If it's special forces doing it, what do you do when you're not sure WHO is doing the attacking yet?

Although the whole thing seems insanely risky since it's quite possible that the decision to do something like that can't be concealed.

Nuclear states generally know who their existential enemies are.

mastervj
Feb 25, 2011

Davincie posted:

Are there any good sources on the daily life of 17th (maybe 18th too) Century soldiers besides Hagendorf's diary (and work using that as a source)?

You just have to invoke Hegel!

HEY GUNS
Oct 11, 2012

FOPTIMUS PRIME

Davincie posted:

Are there any good sources on the daily life of 17th (maybe 18th too) Century soldiers besides Hagendorf's diary (and work using that as a source)?

mastervj posted:

You just have to invoke Hegel!
I've got a good wifi connection and an eldritch diagram made of quality Italian food (not that poo poo that they serve in most restaurants oh my goooood) and I summon...Hegel!

Anything in the War And Society series, which is somewhat dated now but whatever; anything by Christopher Duffy or John Lynn; anything by Stefan Kroll or his Working Group; Simplcissimus; anything by Hans Medick (who also covers civilian life during the 30YW and writes about memory); Experiencing the Thirty Years' War, edited by Medick and a friend of mine, which contains excerpts from a book of letters that I really need to read; Erik Lund's War For The Every Day, which is about how Austrian officers learned and did things in small war (theory: the way they approached learning contributed to the early Enlightenment--I love that book so much guys); Lauro Martines's Furies; and, if you want to branch out into navies, the excellent The Wooden World.

Edit: Or just ask me about what I'm researching right now.
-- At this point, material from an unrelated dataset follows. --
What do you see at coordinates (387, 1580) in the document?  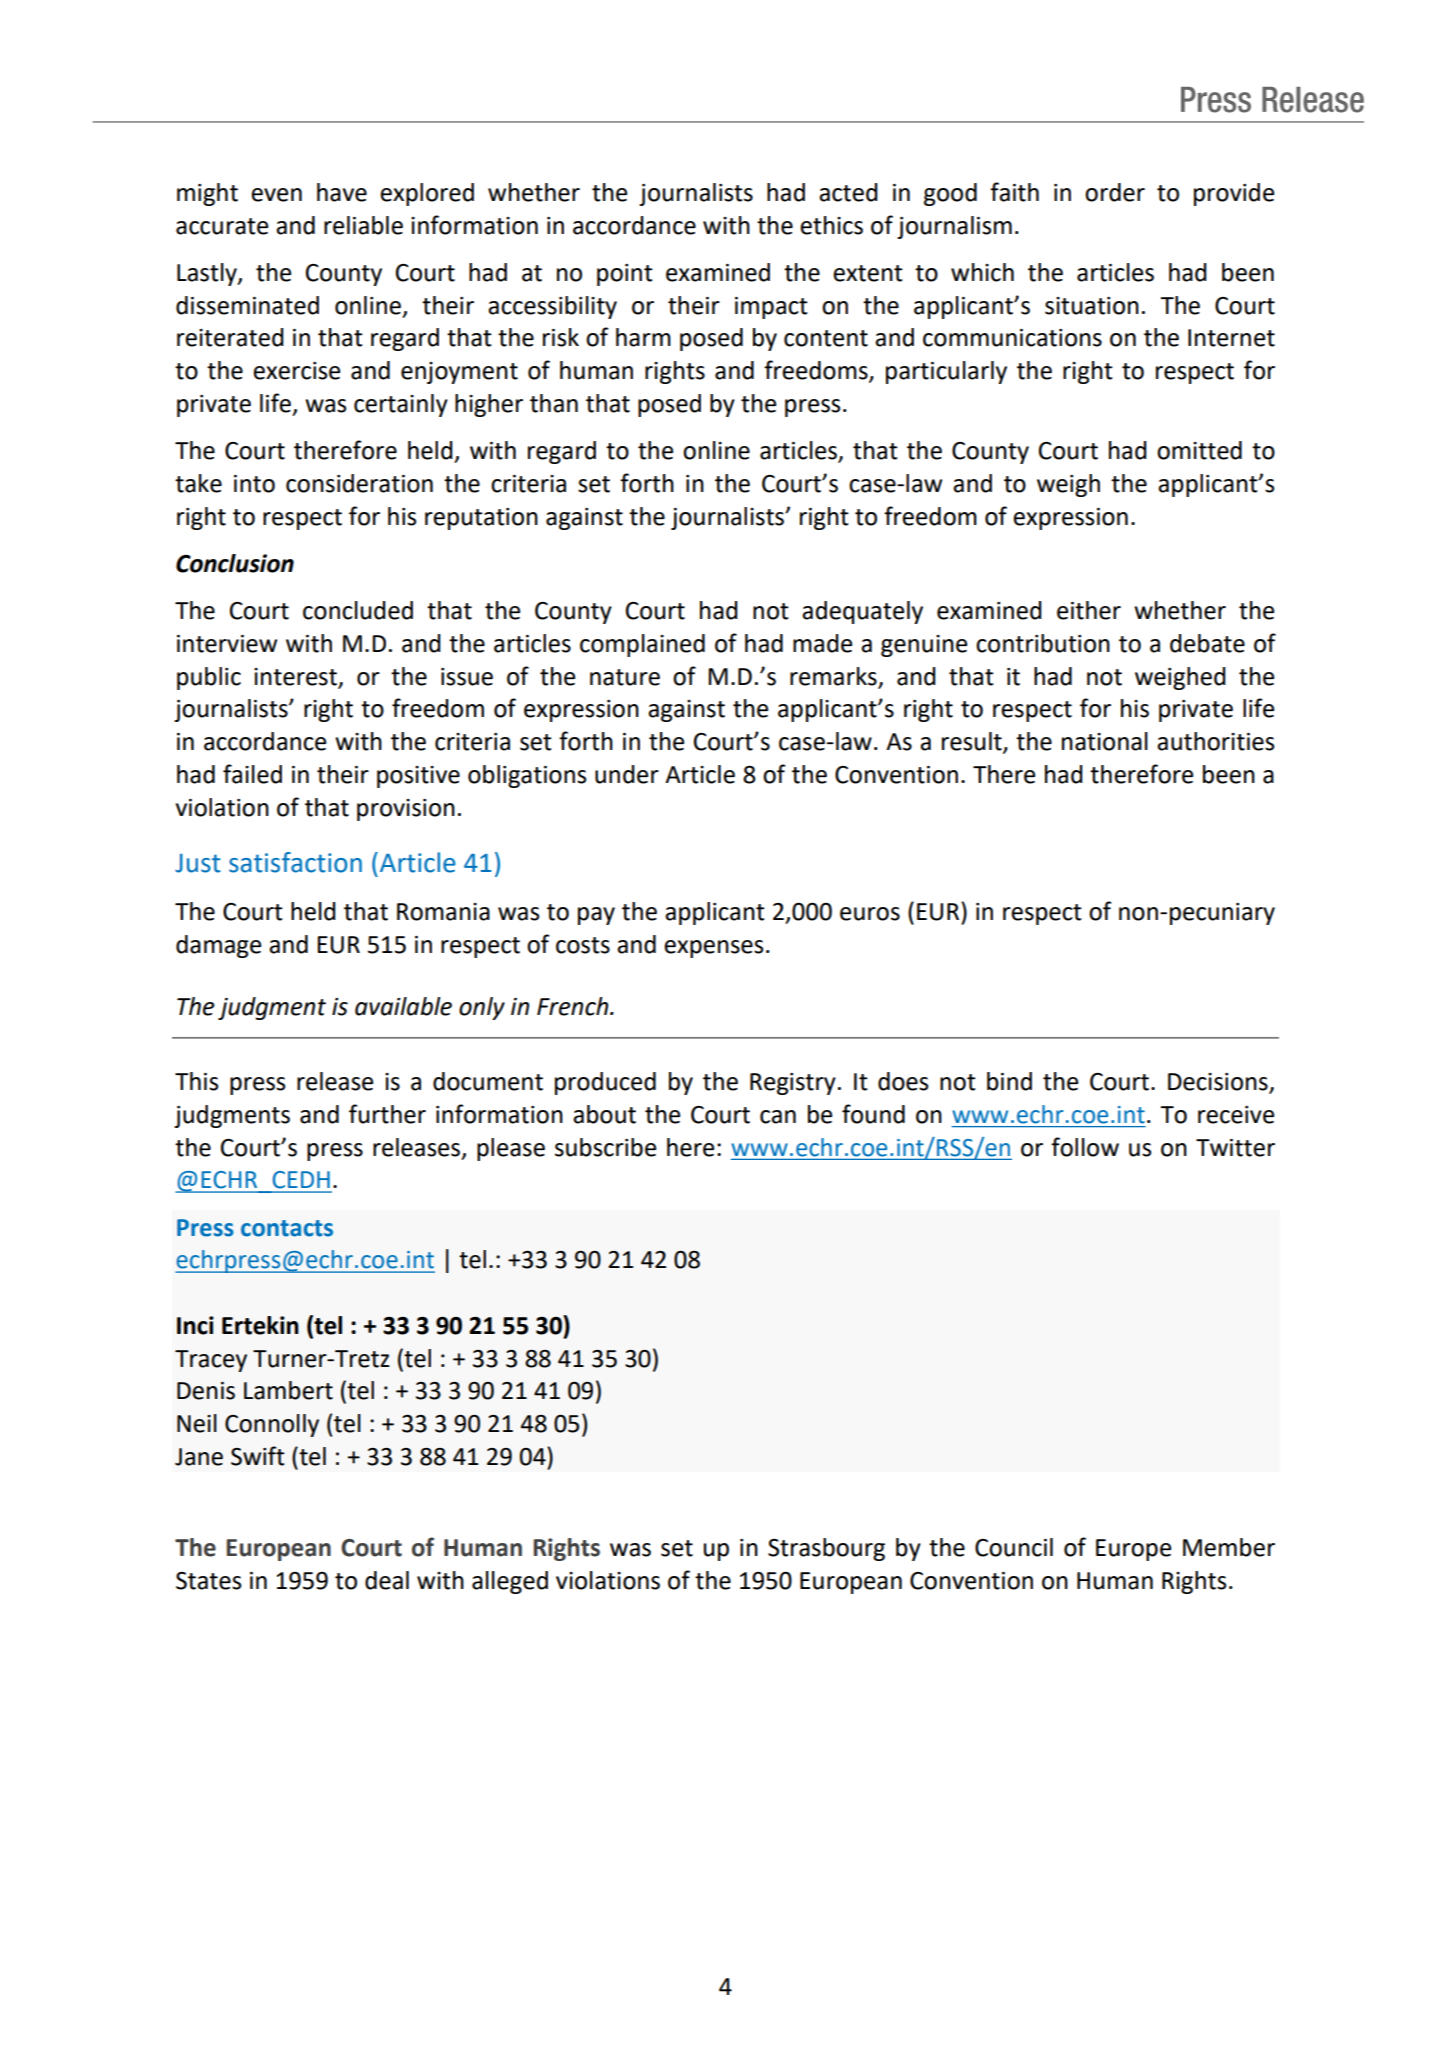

For instance: these guys have lunch with one another a lot. I'm going to have to put an entire chapter in my dissertation about doing lunch.
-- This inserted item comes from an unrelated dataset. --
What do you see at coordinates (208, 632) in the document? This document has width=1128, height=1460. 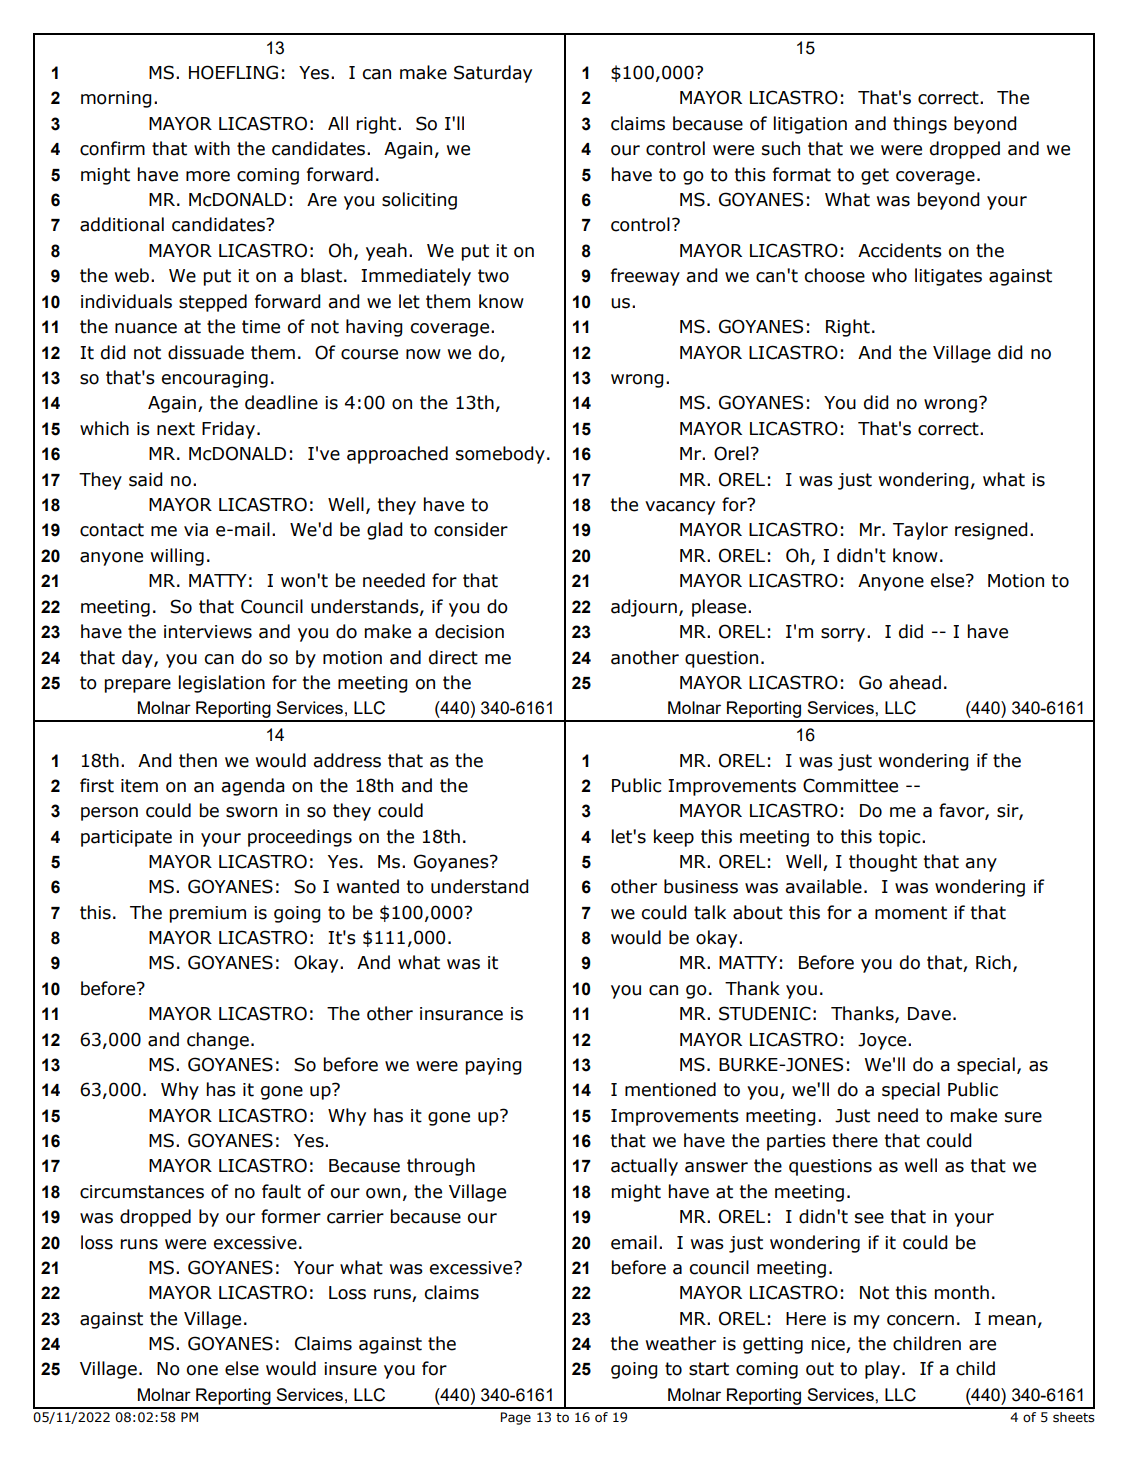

Edit 2: Keep an eye out for the upcoming book by Ilya Berkowitch (Berkowitz? Berkovitch?), a guy I met at the conference I went to a few weeks ago. He studies desertion, combat motivation, and primary group cohesion in 18th century armies, and his theory is that people deserted not because of harsh discipline (which he thinks was much less harsh than other historians think) but because of the primitive and ineffectual nature of early modern state surveillance--they knew they could get away with it. He seems really great, and I'm not just saying that because he and I went to Brussels for two days after the conference and acted like big dorky tourists walking around and staring at all the things.
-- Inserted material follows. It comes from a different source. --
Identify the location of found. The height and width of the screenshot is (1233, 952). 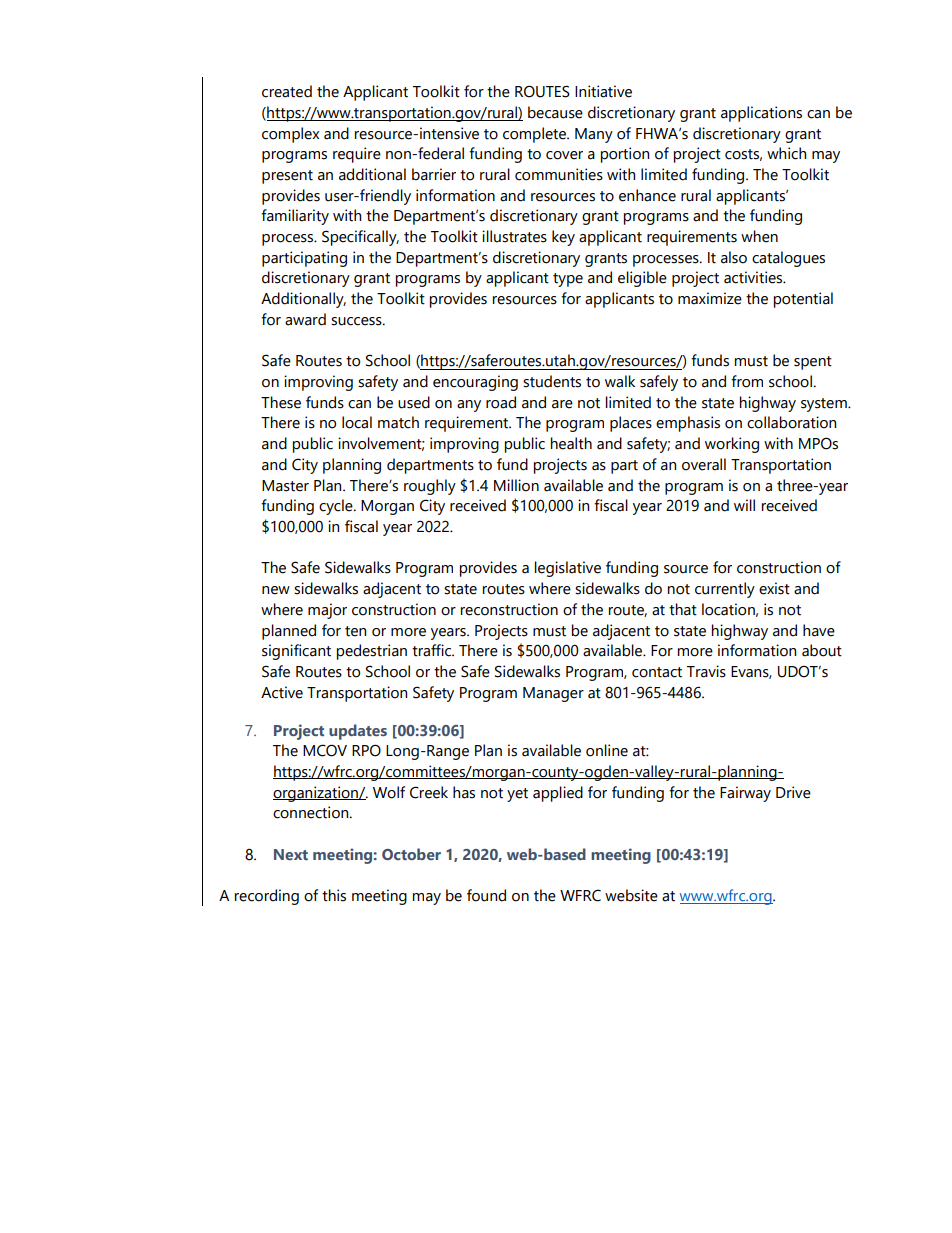
(486, 895).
HEY GUNS fucked around with this message at 00:34 on Mar 4, 2014

Davincie
Jul 7, 2008

Thank you both for the reccomandations, those should keep me busy for a while. If I got any questions after reading I'll be sure to ask.

Adbot
ADBOT LOVES YOU

Grand Prize Winner
Feb 19, 2007



That name's vaguely familiar. Did he ever TA at UC Santa Cruz? If he's the guy that I met he's pretty on-the-ball.